About this task |
Where does the string "width" appear in the material? Copy each line that holds it.

Exercise inputs |
[Start of Attachment]

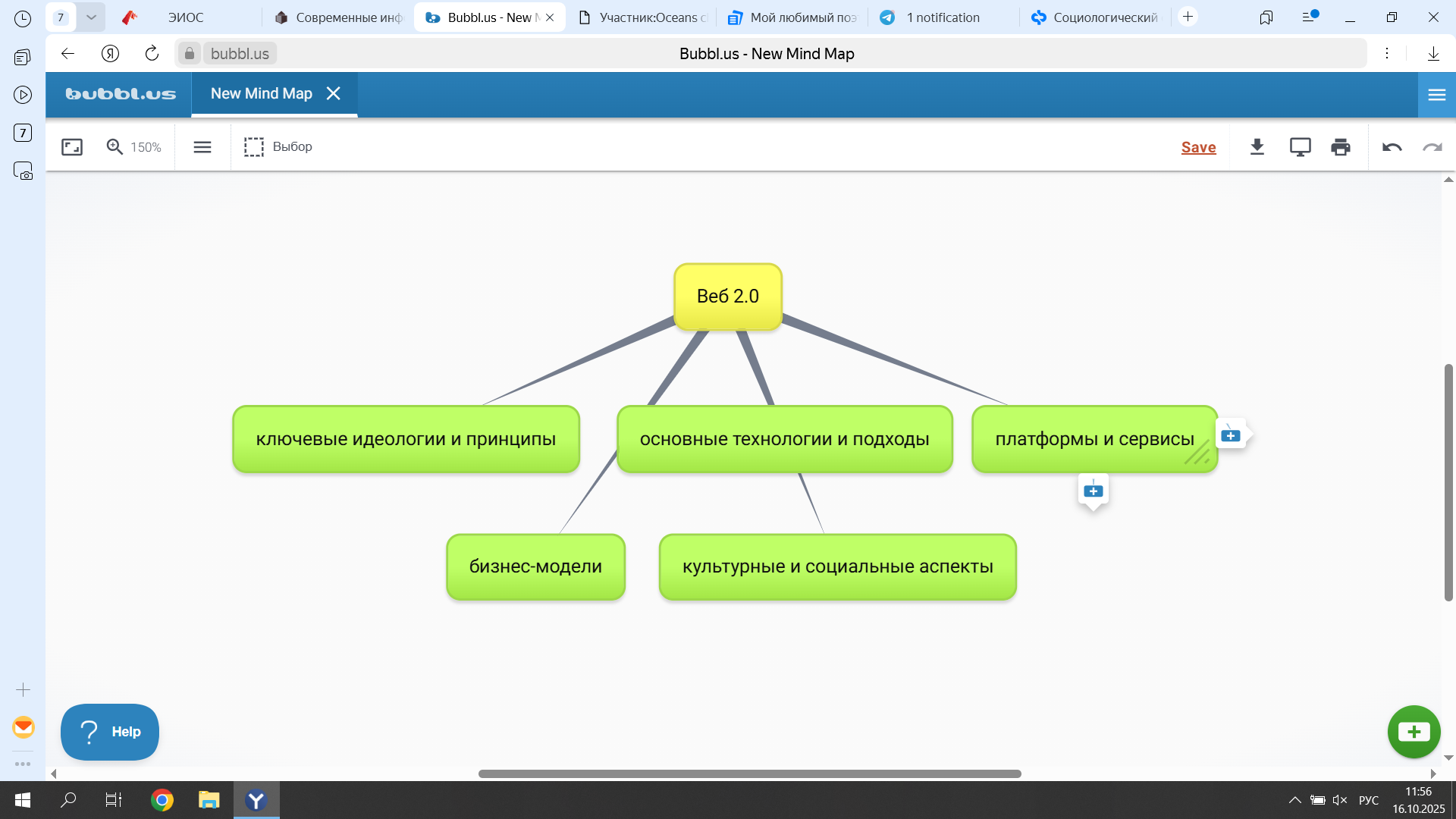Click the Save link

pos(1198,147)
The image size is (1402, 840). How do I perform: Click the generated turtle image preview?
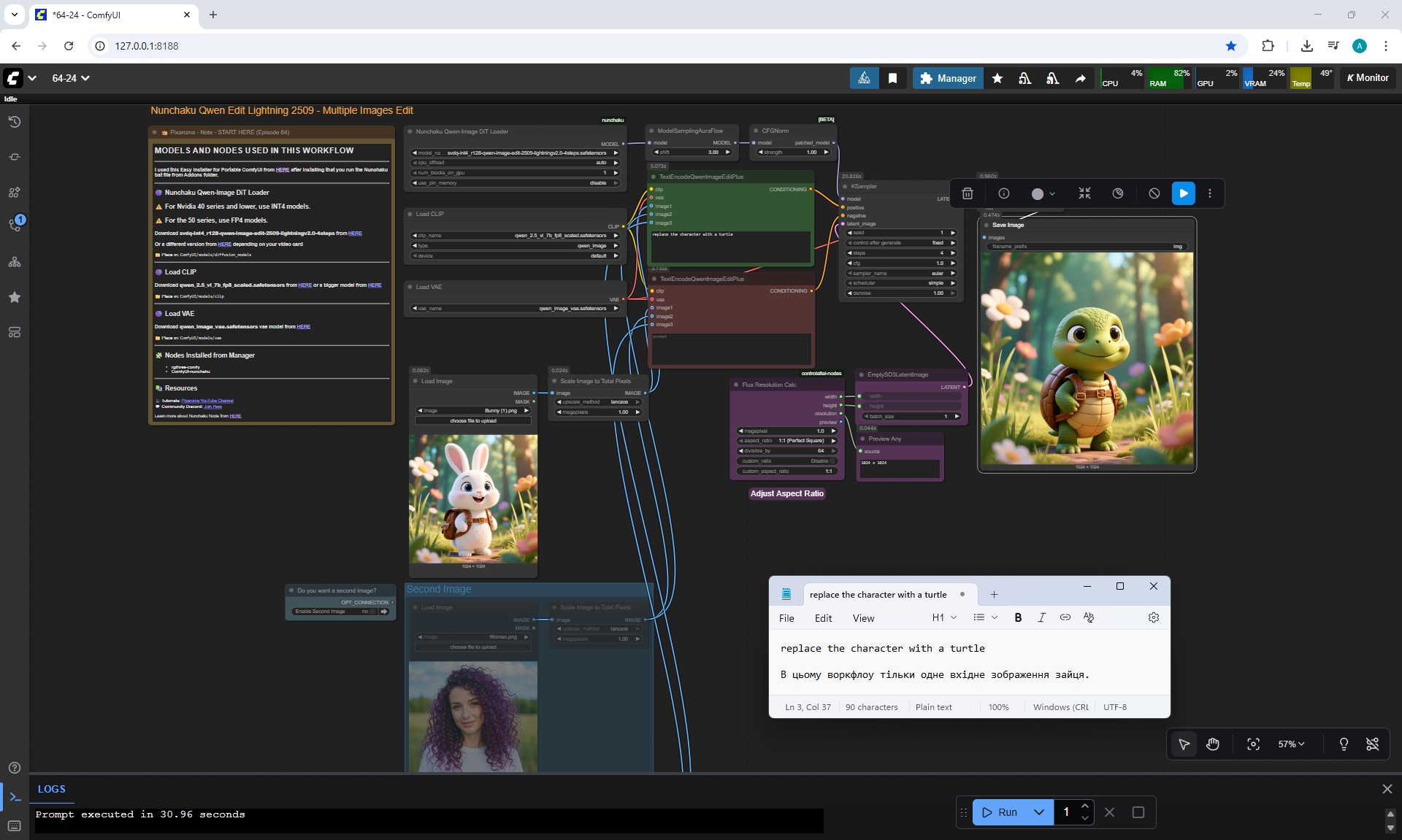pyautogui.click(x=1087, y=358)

[End of Attachment]
[Start of Attachment]

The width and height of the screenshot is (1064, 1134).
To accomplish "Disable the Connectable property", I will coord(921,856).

[End of Attachment]
[Start of Attachment]

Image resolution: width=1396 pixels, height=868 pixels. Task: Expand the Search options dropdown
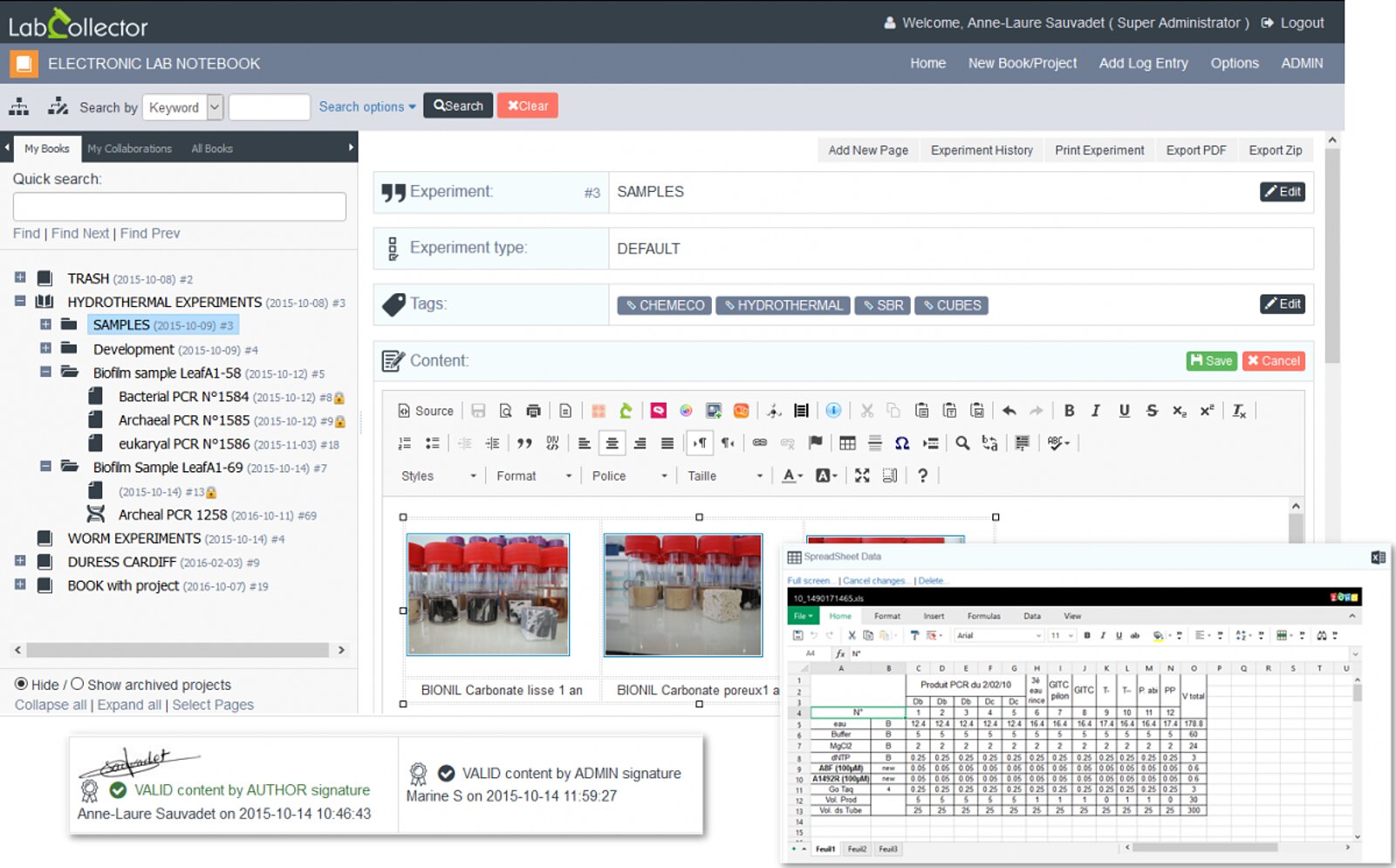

[End of Attachment]

Answer to the problem |
The width and height of the screenshot is (1064, 1134).
Image resolution: width=1396 pixels, height=868 pixels. Task: Expand the Search options dropdown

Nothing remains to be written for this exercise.